- The task: Exactly transcribe the line that holds "Buglyó Gergely (35, 2327)" and every remaining line of the records, up to and including the final one, with nothing else.

(Stored data entries)
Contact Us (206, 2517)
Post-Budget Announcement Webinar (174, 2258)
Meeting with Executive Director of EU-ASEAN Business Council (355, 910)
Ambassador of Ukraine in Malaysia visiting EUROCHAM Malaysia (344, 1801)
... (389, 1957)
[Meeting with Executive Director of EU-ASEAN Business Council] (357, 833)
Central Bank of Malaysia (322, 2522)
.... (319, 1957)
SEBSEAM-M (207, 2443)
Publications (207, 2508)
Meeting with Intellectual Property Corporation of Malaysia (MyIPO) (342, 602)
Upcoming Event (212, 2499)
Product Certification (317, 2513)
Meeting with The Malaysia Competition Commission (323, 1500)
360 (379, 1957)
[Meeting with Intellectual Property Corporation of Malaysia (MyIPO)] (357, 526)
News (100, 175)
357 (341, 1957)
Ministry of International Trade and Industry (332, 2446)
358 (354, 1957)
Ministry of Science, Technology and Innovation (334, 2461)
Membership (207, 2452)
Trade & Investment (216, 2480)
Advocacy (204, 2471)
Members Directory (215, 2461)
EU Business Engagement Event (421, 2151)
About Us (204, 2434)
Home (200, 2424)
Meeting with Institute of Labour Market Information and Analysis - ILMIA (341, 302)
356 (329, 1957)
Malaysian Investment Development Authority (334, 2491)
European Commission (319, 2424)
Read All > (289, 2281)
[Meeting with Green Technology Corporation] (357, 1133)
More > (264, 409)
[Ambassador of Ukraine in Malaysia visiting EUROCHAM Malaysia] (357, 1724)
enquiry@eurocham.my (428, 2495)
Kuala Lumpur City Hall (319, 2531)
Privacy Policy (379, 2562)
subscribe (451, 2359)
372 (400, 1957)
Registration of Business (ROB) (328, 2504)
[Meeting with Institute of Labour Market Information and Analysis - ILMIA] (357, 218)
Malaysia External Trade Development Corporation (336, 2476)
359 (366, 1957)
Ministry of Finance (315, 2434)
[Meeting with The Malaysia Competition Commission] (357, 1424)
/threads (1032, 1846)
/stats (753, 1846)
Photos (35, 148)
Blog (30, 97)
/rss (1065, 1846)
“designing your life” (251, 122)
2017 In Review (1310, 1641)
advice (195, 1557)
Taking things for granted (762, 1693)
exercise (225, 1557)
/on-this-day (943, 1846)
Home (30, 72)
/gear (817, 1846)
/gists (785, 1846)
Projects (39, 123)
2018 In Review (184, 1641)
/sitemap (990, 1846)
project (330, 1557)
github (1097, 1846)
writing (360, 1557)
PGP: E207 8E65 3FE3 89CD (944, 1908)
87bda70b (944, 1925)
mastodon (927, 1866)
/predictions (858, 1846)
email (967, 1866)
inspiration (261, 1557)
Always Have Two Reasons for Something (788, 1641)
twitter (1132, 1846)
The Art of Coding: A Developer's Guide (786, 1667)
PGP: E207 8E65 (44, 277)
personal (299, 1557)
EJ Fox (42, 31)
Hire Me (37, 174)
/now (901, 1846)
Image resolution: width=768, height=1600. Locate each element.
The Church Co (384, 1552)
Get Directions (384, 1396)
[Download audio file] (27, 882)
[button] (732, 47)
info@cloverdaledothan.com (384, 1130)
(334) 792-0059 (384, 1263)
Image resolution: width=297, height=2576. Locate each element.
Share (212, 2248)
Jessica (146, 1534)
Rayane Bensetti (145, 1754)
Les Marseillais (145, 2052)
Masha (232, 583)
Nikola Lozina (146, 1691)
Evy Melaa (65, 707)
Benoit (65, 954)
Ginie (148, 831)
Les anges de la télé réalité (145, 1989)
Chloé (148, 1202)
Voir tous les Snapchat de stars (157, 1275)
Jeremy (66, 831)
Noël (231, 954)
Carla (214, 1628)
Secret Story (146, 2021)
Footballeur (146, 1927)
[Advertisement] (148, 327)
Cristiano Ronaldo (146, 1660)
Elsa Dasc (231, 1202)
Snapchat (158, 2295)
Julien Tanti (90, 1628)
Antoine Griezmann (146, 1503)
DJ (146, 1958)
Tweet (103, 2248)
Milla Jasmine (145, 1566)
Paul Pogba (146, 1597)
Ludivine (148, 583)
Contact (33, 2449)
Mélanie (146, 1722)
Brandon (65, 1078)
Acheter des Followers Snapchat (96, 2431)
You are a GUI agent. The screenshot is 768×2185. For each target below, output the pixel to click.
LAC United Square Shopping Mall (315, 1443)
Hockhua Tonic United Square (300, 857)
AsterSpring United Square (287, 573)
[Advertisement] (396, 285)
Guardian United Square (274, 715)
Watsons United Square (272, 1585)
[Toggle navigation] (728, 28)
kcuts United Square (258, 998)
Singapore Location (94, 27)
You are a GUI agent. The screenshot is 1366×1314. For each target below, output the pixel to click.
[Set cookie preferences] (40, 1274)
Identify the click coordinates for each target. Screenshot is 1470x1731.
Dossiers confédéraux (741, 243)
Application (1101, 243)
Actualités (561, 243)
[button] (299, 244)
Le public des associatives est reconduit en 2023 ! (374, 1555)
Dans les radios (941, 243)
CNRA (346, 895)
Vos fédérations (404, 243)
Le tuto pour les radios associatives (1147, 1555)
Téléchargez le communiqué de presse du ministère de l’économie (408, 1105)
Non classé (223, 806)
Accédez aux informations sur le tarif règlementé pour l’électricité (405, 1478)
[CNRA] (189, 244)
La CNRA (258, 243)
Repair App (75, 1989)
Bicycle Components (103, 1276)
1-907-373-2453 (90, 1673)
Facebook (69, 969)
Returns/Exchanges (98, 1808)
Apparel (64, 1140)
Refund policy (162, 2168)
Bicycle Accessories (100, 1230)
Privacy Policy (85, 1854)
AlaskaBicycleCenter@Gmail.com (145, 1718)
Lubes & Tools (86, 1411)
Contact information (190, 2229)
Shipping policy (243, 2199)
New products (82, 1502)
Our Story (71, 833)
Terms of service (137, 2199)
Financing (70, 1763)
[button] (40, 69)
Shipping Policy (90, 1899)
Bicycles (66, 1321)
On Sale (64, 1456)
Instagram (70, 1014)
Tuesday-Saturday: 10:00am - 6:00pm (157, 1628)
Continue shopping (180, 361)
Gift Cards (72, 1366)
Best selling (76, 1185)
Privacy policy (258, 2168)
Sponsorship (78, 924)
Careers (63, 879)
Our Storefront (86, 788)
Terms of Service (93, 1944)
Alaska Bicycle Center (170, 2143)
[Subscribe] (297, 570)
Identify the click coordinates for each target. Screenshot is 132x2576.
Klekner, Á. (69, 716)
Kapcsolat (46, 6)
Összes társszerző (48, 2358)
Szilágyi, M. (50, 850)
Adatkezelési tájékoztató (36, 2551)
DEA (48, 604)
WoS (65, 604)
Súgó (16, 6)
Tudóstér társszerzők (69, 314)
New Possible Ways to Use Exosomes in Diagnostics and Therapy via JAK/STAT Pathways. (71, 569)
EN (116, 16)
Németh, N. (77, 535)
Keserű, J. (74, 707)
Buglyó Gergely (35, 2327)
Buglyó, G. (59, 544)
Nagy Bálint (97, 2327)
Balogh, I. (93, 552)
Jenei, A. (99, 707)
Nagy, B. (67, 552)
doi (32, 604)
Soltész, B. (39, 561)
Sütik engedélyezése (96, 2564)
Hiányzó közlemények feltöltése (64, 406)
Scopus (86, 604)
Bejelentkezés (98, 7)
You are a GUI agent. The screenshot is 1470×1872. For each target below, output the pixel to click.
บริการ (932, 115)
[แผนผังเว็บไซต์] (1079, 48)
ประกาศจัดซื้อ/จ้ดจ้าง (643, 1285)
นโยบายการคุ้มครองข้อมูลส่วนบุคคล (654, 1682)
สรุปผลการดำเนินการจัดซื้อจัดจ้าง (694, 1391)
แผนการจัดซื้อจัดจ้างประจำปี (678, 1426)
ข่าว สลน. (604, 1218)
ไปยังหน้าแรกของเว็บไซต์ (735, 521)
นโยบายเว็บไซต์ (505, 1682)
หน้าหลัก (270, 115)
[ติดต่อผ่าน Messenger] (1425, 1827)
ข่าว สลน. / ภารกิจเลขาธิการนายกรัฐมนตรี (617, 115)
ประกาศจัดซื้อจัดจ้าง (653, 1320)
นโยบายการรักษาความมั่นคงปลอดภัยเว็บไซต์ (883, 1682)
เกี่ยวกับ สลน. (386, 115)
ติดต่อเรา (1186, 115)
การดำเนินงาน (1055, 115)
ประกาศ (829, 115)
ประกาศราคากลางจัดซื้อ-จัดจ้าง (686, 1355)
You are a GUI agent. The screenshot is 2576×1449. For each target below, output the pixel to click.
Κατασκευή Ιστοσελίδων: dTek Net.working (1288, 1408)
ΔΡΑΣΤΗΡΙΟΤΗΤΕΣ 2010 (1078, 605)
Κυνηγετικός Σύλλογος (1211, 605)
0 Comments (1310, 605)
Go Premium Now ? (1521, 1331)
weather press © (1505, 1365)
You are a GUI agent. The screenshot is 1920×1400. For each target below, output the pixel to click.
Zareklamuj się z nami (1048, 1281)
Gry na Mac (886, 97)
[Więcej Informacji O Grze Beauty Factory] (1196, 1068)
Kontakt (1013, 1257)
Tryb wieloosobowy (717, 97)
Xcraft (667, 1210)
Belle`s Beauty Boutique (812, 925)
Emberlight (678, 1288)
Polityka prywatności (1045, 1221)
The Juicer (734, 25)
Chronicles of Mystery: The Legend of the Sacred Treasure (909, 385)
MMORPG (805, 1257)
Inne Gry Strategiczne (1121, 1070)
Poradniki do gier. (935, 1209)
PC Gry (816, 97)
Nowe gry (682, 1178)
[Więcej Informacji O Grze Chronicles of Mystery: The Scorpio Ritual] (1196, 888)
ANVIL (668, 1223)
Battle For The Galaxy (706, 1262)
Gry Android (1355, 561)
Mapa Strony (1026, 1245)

- Exercise solution:
Buglyó Gergely (35, 2327)
Buglyó, G. (59, 544)
Nagy Bálint (97, 2327)
Balogh, I. (93, 552)
Jenei, A. (99, 707)
Nagy, B. (67, 552)
doi (32, 604)
Soltész, B. (39, 561)
Sütik engedélyezése (96, 2564)
Hiányzó közlemények feltöltése (64, 406)
Scopus (86, 604)
Bejelentkezés (98, 7)
You are a GUI agent. The screenshot is 1470×1872. For each target below, output the pixel to click.
บริการ (932, 115)
[แผนผังเว็บไซต์] (1079, 48)
ประกาศจัดซื้อ/จ้ดจ้าง (643, 1285)
นโยบายการคุ้มครองข้อมูลส่วนบุคคล (654, 1682)
สรุปผลการดำเนินการจัดซื้อจัดจ้าง (694, 1391)
แผนการจัดซื้อจัดจ้างประจำปี (678, 1426)
ข่าว สลน. (604, 1218)
ไปยังหน้าแรกของเว็บไซต์ (735, 521)
นโยบายเว็บไซต์ (505, 1682)
หน้าหลัก (270, 115)
[ติดต่อผ่าน Messenger] (1425, 1827)
ข่าว สลน. / ภารกิจเลขาธิการนายกรัฐมนตรี (617, 115)
ประกาศจัดซื้อจัดจ้าง (653, 1320)
นโยบายการรักษาความมั่นคงปลอดภัยเว็บไซต์ (883, 1682)
เกี่ยวกับ สลน. (386, 115)
ติดต่อเรา (1186, 115)
การดำเนินงาน (1055, 115)
ประกาศ (829, 115)
ประกาศราคากลางจัดซื้อ-จัดจ้าง (686, 1355)
You are a GUI agent. The screenshot is 2576×1449. For each target below, output the pixel to click.
Κατασκευή Ιστοσελίδων: dTek Net.working (1288, 1408)
ΔΡΑΣΤΗΡΙΟΤΗΤΕΣ 2010 (1078, 605)
Κυνηγετικός Σύλλογος (1211, 605)
0 Comments (1310, 605)
Go Premium Now ? (1521, 1331)
weather press © (1505, 1365)
You are a GUI agent. The screenshot is 1920×1400. For each target below, output the pixel to click.
Zareklamuj się z nami (1048, 1281)
Gry na Mac (886, 97)
[Więcej Informacji O Grze Beauty Factory] (1196, 1068)
Kontakt (1013, 1257)
Tryb wieloosobowy (717, 97)
Xcraft (667, 1210)
Belle`s Beauty Boutique (812, 925)
Emberlight (678, 1288)
Polityka prywatności (1045, 1221)
The Juicer (734, 25)
Chronicles of Mystery: The Legend of the Sacred Treasure (909, 385)
MMORPG (805, 1257)
Inne Gry Strategiczne (1121, 1070)
Poradniki do gier. (935, 1209)
PC Gry (816, 97)
Nowe gry (682, 1178)
[Więcej Informacji O Grze Chronicles of Mystery: The Scorpio Ritual] (1196, 888)
ANVIL (668, 1223)
Battle For The Galaxy (706, 1262)
Gry Android (1355, 561)
Mapa Strony (1026, 1245)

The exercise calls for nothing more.